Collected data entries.
▶

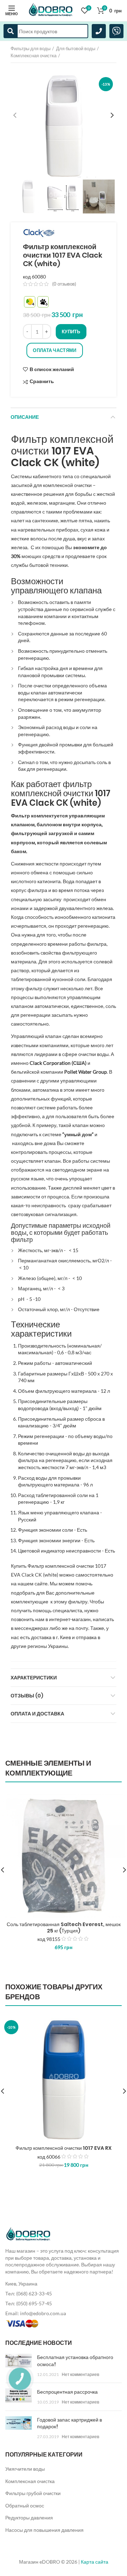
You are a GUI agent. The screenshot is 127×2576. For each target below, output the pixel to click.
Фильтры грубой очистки (33, 2493)
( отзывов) (64, 284)
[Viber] (116, 31)
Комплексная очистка (33, 55)
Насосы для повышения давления (44, 2530)
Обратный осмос (24, 2505)
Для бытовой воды (75, 48)
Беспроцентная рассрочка (67, 2391)
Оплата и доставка (37, 1713)
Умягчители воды (25, 2469)
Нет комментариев (80, 2374)
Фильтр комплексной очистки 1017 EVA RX (63, 2148)
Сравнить (42, 381)
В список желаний (52, 369)
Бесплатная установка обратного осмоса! (75, 2361)
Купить (71, 331)
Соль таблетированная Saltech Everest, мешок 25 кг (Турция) (64, 1927)
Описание (25, 417)
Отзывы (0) (27, 1695)
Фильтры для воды (30, 48)
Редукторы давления (29, 2518)
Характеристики (34, 1677)
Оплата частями (54, 350)
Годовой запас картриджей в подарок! (69, 2423)
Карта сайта (94, 2562)
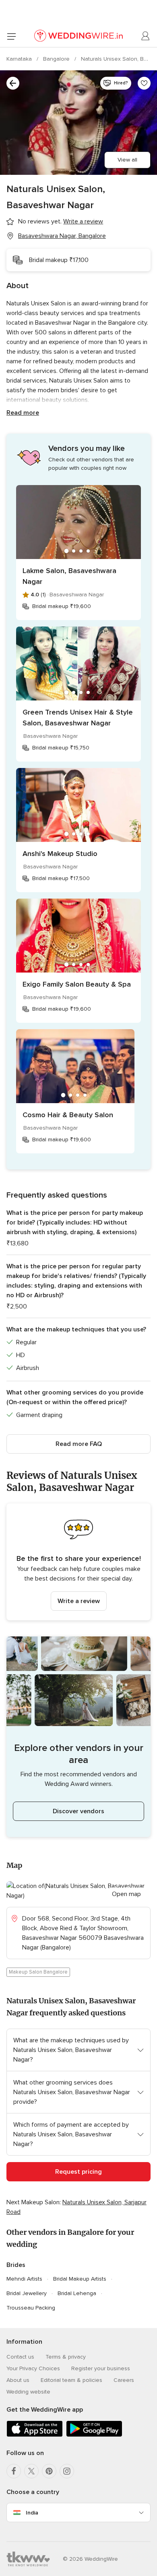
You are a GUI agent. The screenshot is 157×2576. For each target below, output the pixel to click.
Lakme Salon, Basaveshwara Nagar (69, 576)
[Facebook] (13, 2471)
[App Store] (34, 2435)
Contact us (20, 2356)
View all (127, 159)
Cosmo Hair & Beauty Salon (68, 1114)
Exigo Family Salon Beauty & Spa (77, 984)
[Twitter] (31, 2471)
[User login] (145, 36)
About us (17, 2380)
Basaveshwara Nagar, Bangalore (62, 236)
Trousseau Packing (30, 2307)
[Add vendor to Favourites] (144, 83)
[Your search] (12, 83)
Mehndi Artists (24, 2278)
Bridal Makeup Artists (79, 2278)
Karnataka (19, 58)
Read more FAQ (79, 1444)
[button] (78, 1561)
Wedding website (28, 2391)
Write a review (79, 1601)
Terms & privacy (65, 2356)
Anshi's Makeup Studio (60, 853)
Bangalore (57, 58)
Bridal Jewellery (26, 2293)
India (32, 2512)
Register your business (100, 2368)
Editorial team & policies (71, 2380)
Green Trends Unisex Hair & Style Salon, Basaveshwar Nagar (78, 717)
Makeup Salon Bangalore (38, 1972)
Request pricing (78, 2172)
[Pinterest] (49, 2471)
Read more (22, 413)
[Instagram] (67, 2471)
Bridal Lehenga (77, 2293)
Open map (126, 1894)
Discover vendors (78, 1811)
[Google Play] (94, 2435)
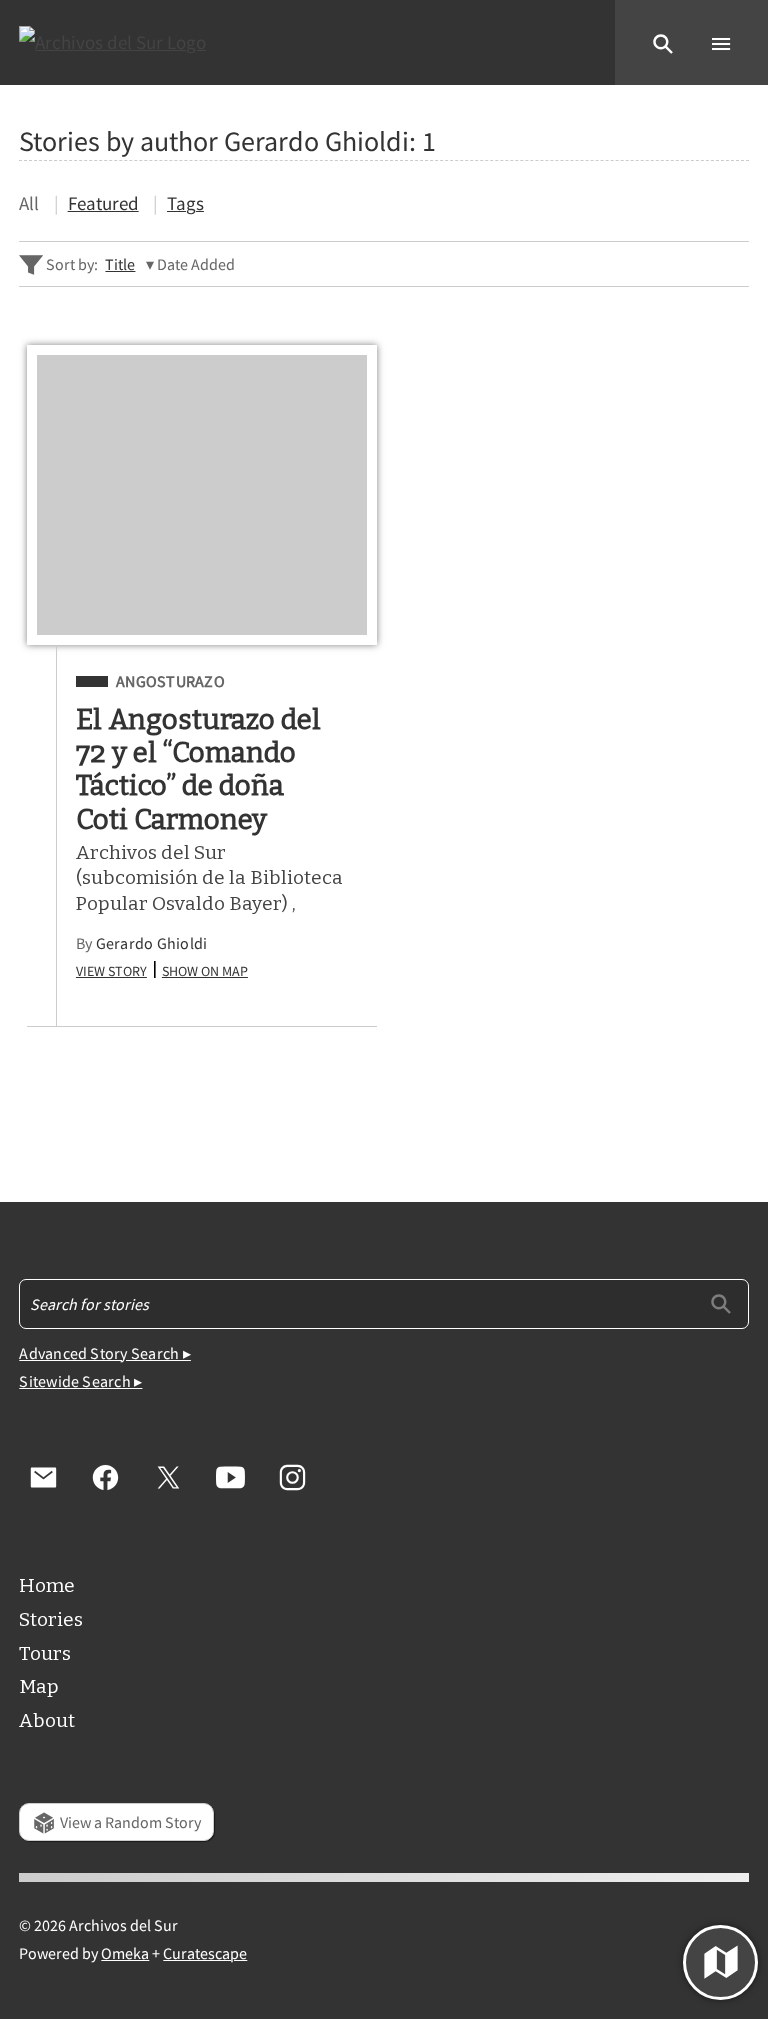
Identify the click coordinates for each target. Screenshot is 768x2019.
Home (47, 1585)
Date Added (196, 264)
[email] (43, 1477)
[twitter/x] (168, 1477)
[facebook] (106, 1477)
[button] (663, 42)
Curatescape (205, 1953)
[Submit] (721, 1303)
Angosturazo (170, 681)
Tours (45, 1653)
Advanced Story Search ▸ (105, 1353)
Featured (103, 203)
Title (120, 264)
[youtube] (230, 1477)
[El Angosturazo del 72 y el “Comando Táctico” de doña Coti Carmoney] (202, 495)
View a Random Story (130, 1822)
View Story (111, 969)
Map (39, 1686)
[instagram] (292, 1477)
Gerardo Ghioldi (152, 943)
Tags (185, 203)
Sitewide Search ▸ (80, 1381)
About (47, 1720)
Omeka (125, 1953)
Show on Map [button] (205, 969)
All (29, 203)
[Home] (113, 42)
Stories (51, 1619)
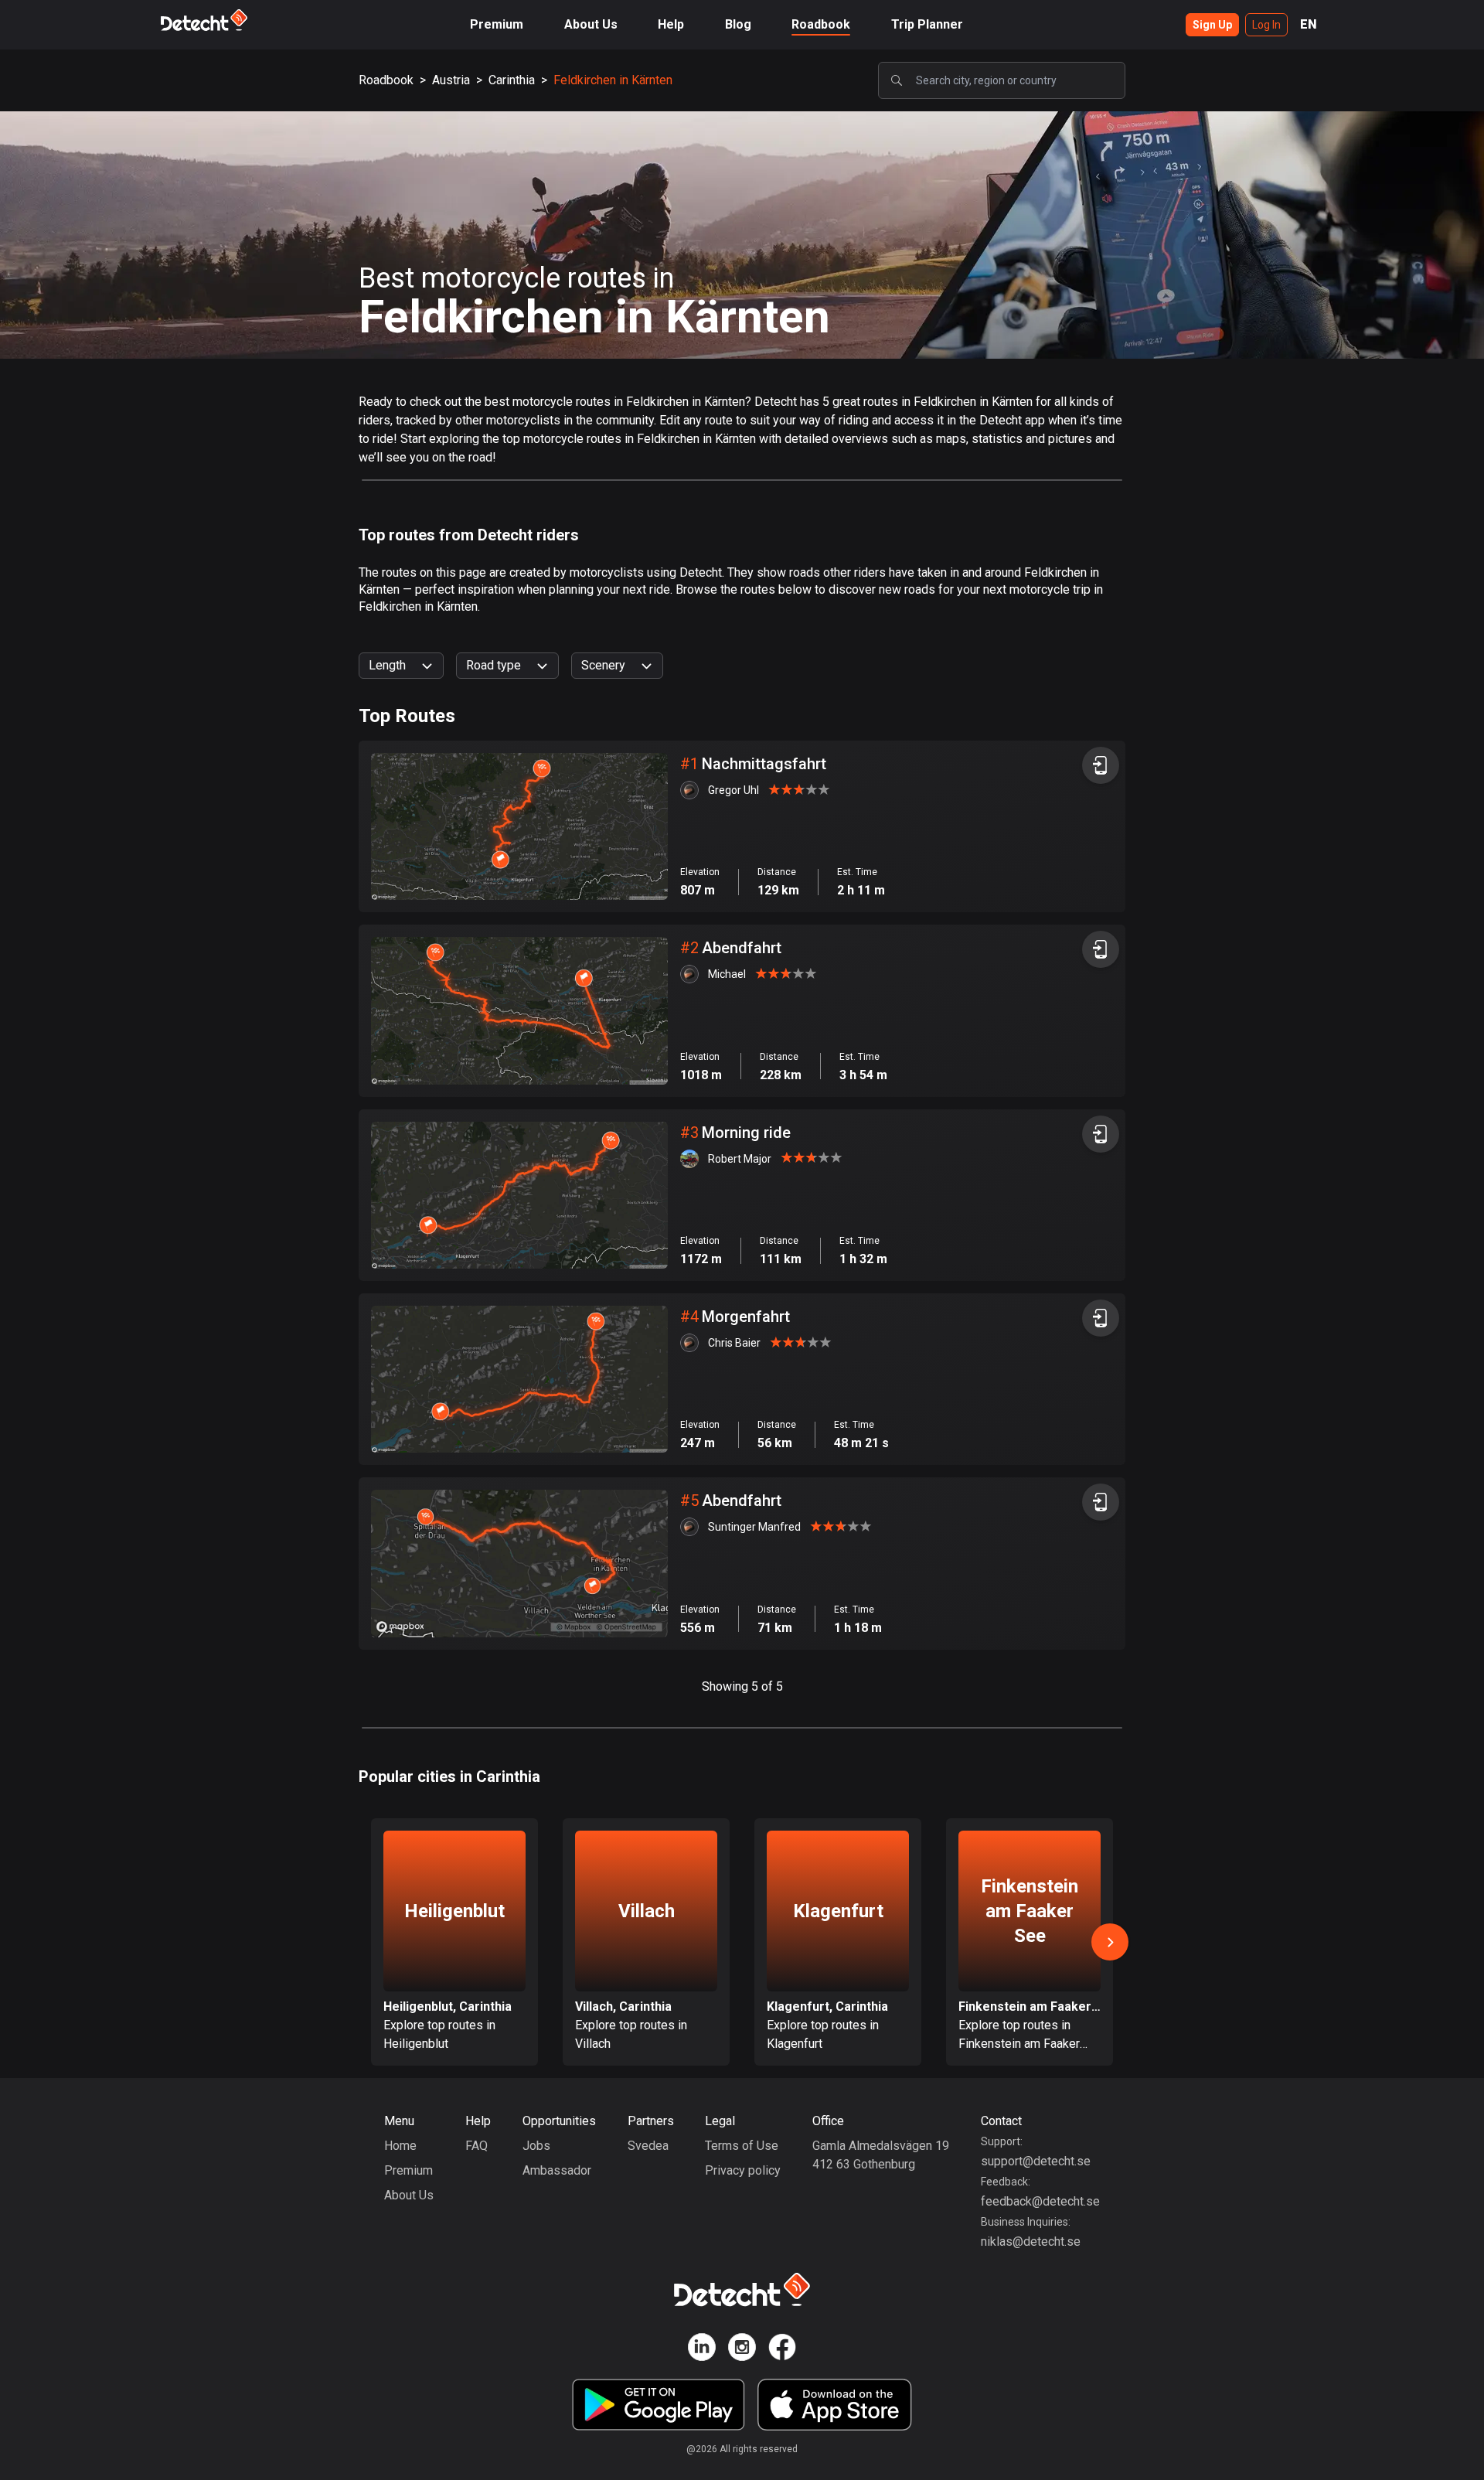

◀

Problem to work on.
The lines to return are those in the entries above that include "Artists".

Answer to this exercise.
Mehndi Artists (24, 2278)
Bridal Makeup Artists (79, 2278)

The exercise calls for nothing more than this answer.